[Data lines]
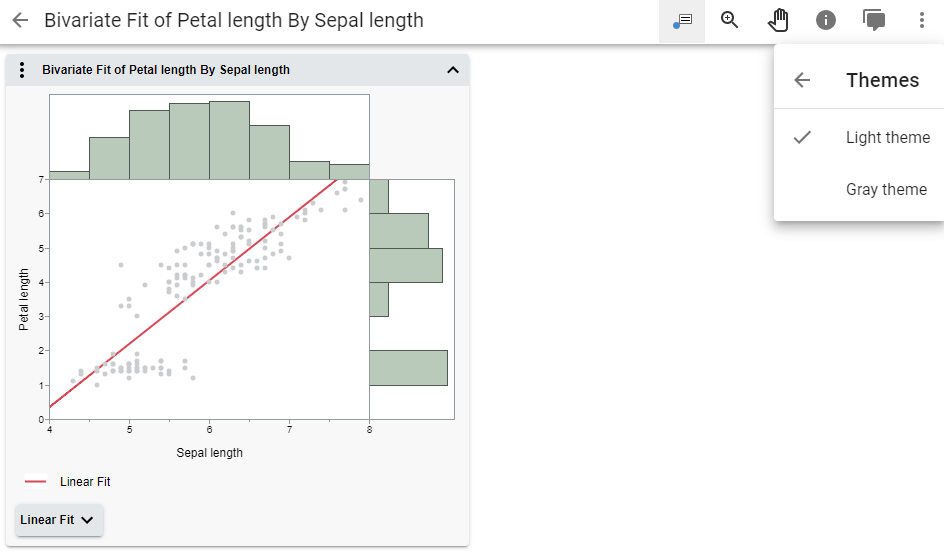Collapse the Bivariate Fit panel chevron
This screenshot has width=944, height=556.
pos(452,70)
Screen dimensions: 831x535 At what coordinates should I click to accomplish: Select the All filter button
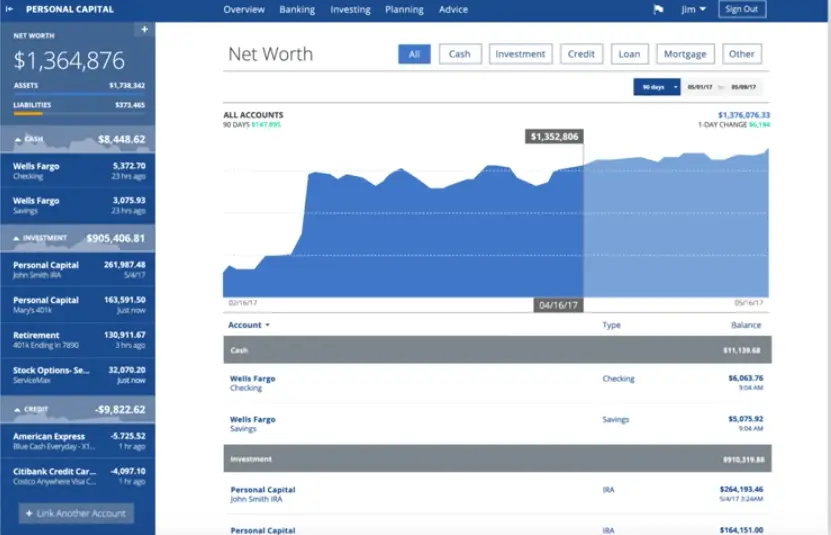(x=414, y=54)
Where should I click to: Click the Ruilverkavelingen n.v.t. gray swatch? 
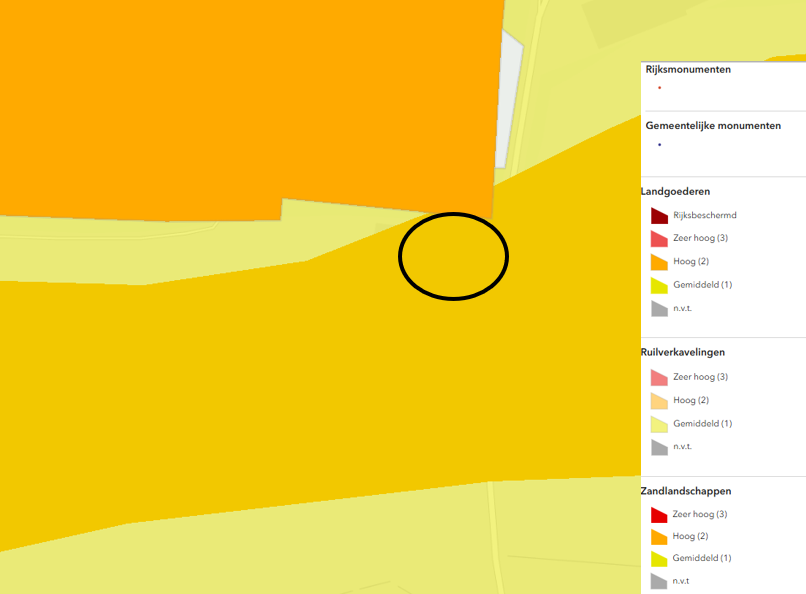coord(659,447)
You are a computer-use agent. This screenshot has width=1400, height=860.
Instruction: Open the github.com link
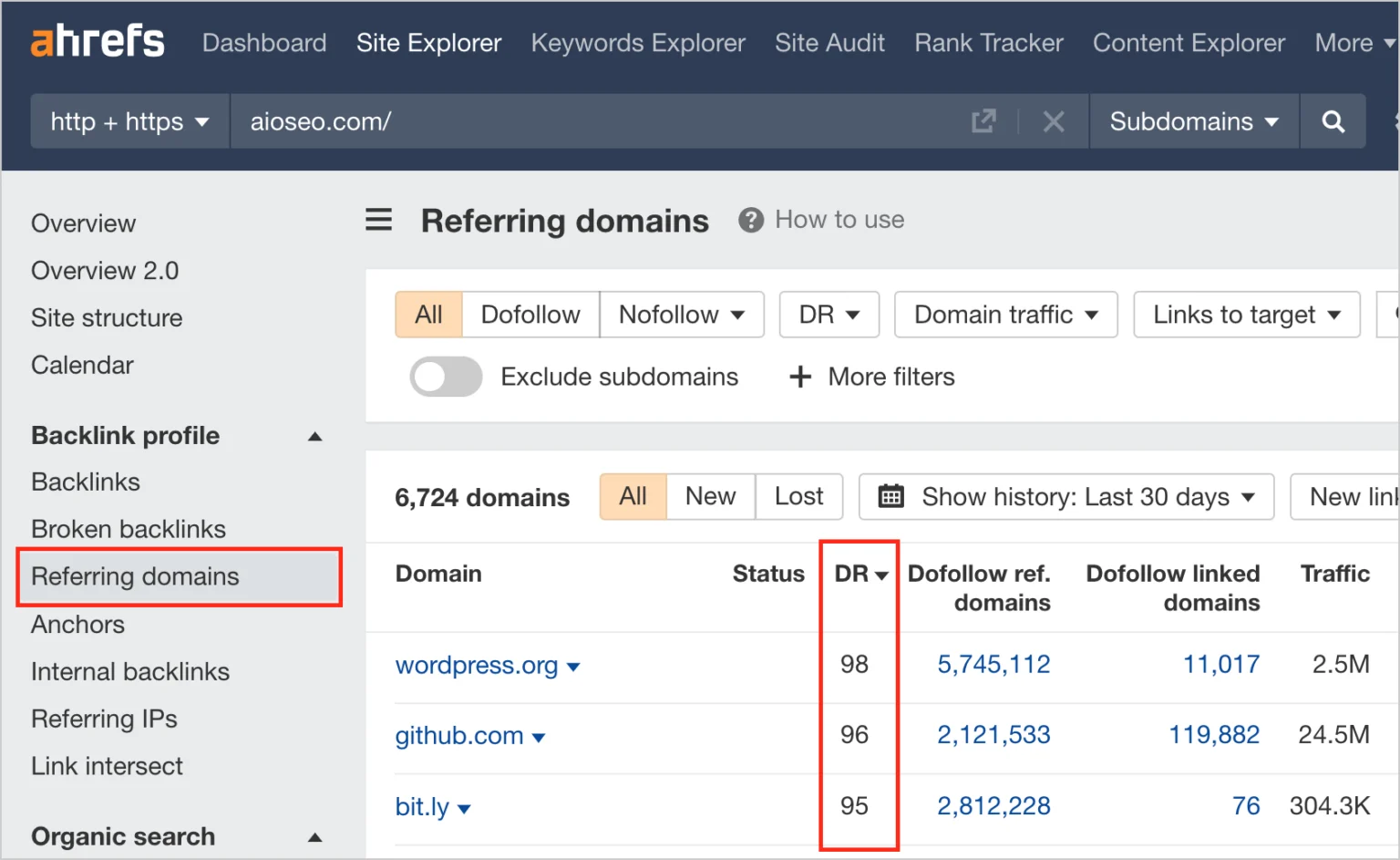point(459,736)
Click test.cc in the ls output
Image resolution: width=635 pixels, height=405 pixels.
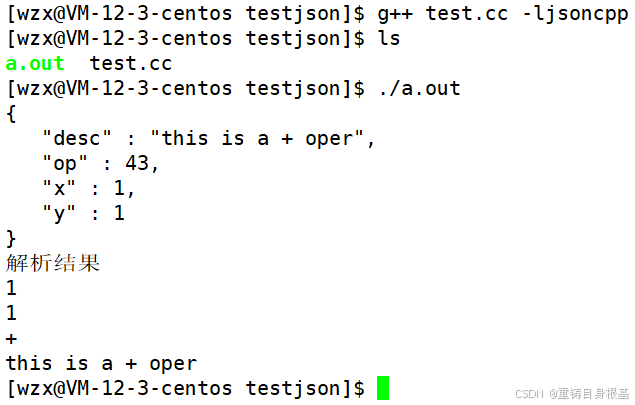130,63
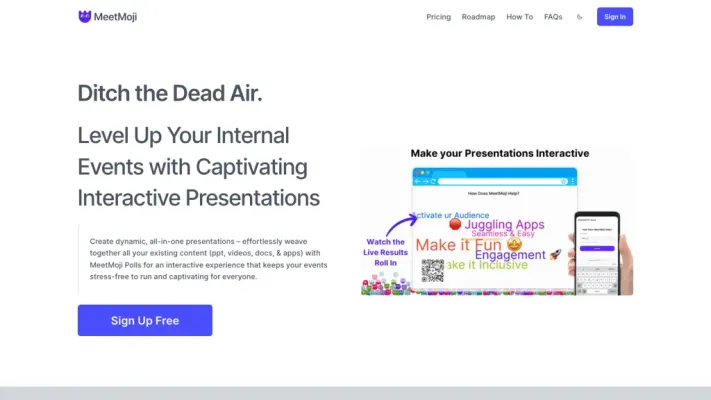Click the rocket emoji beside Engagement
Screen dimensions: 711x400
pos(555,255)
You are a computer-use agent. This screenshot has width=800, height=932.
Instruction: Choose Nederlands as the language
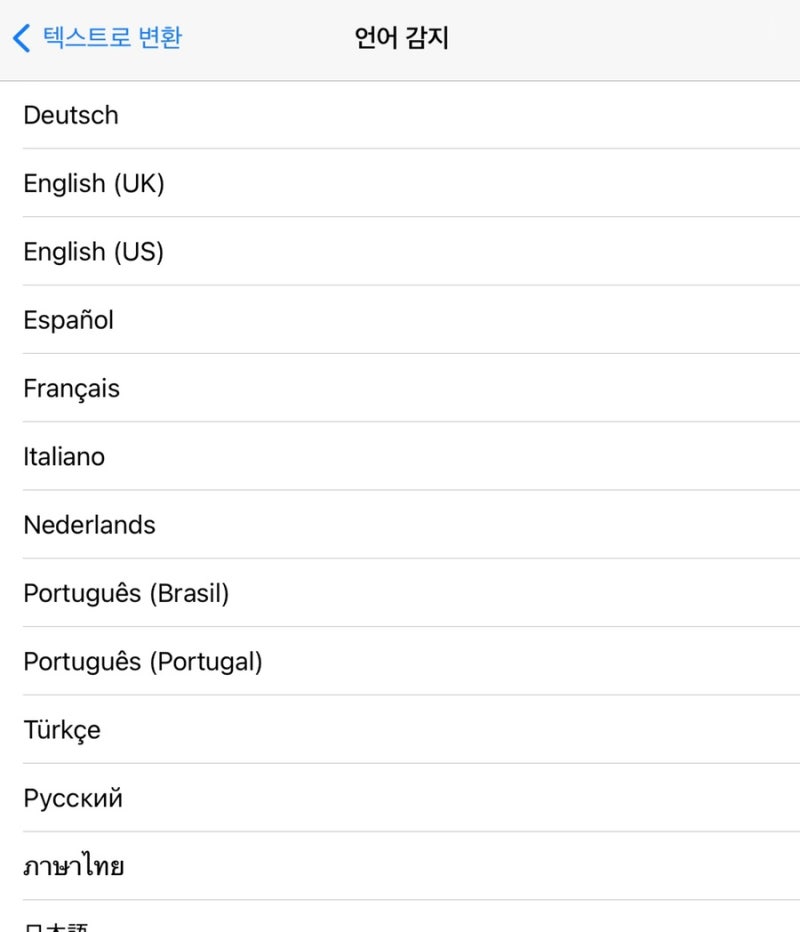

• **Set task**: Render every line of the listing above as a numbered list. Skip blank lines and omit the pictures.

• **Response to this task**:
1. Collapse the Bivariate Fit panel chevron
2. This screenshot has width=944, height=556.
3. pos(452,70)
4. Screen dimensions: 831x535 At what coordinates should I click to accomplish: Select the All filter button
5. (x=414, y=54)
6. Where should I click to: Click the Ruilverkavelingen n.v.t. gray swatch? 
7. coord(659,447)
8. You are a computer-use agent. This screenshot has width=1400, height=860.
9. Instruction: Open the github.com link
10. point(459,736)
11. Click test.cc in the ls output
12. Image resolution: width=635 pixels, height=405 pixels.
13. 130,63
14. Click the rocket emoji beside Engagement
15. Screen dimensions: 711x400
16. pos(555,255)
17. You are a computer-use agent. This screenshot has width=800, height=932.
18. Instruction: Choose Nederlands as the language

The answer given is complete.